__YOUR INSTRUCTIONS__: Without adding anything, give again the lines from the one holding "нужно! Плохо, что" through the final line of the records, exactly, with both ends included and pictures dropped.
_ _ _ _ _
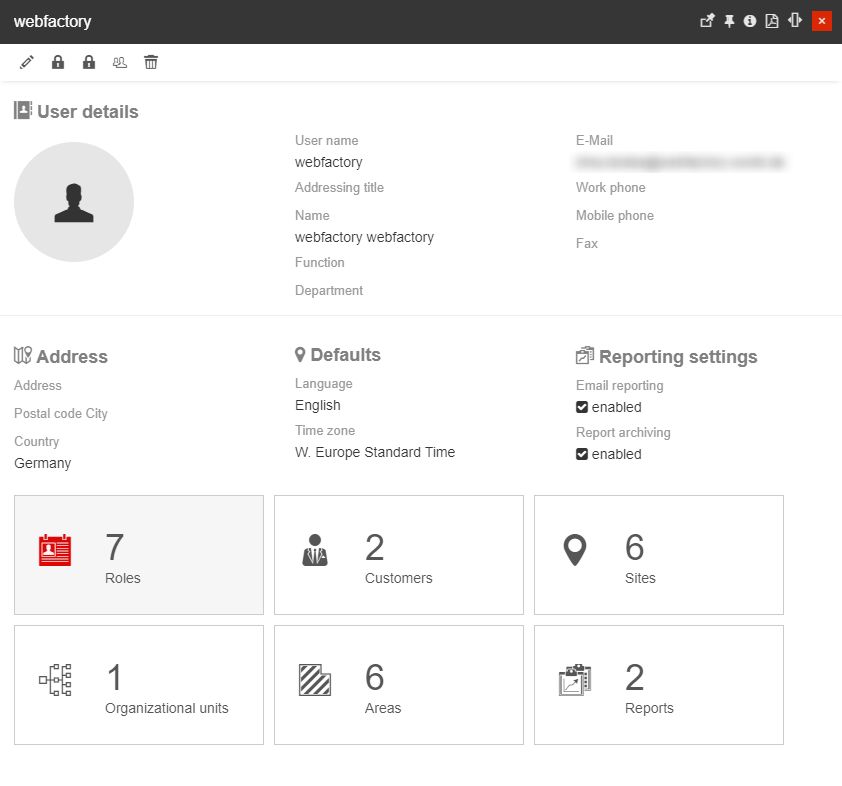The height and width of the screenshot is (786, 842).
Task: Delete user with the trash icon
Action: [151, 63]
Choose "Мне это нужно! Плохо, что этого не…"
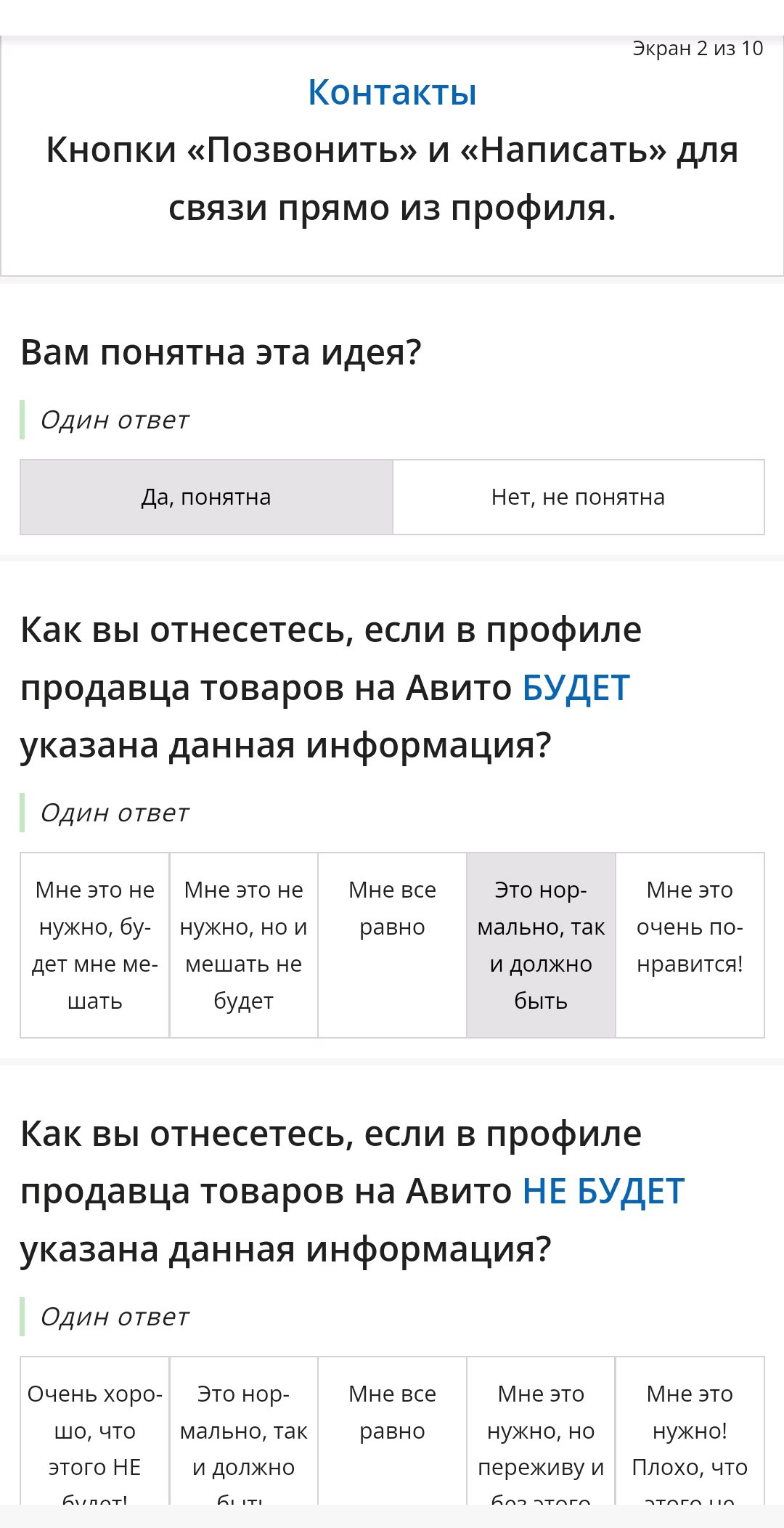The width and height of the screenshot is (784, 1528). tap(690, 1431)
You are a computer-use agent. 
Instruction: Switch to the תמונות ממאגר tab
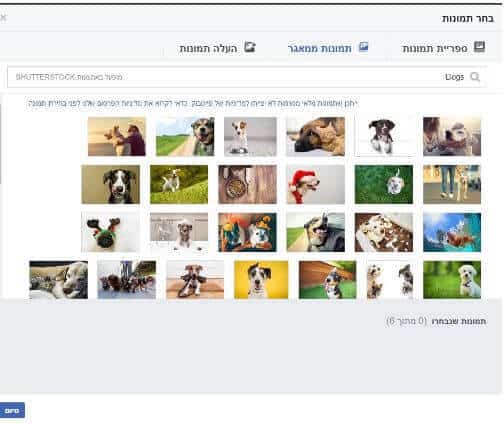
_ _ _ _ _
__EXERCISE ANSWER__:
Choose "Мне это нужно! Плохо, что этого не…"
The width and height of the screenshot is (784, 1528). tap(690, 1431)
You are a computer-use agent. 
Instruction: Switch to the תמונות ממאגר tab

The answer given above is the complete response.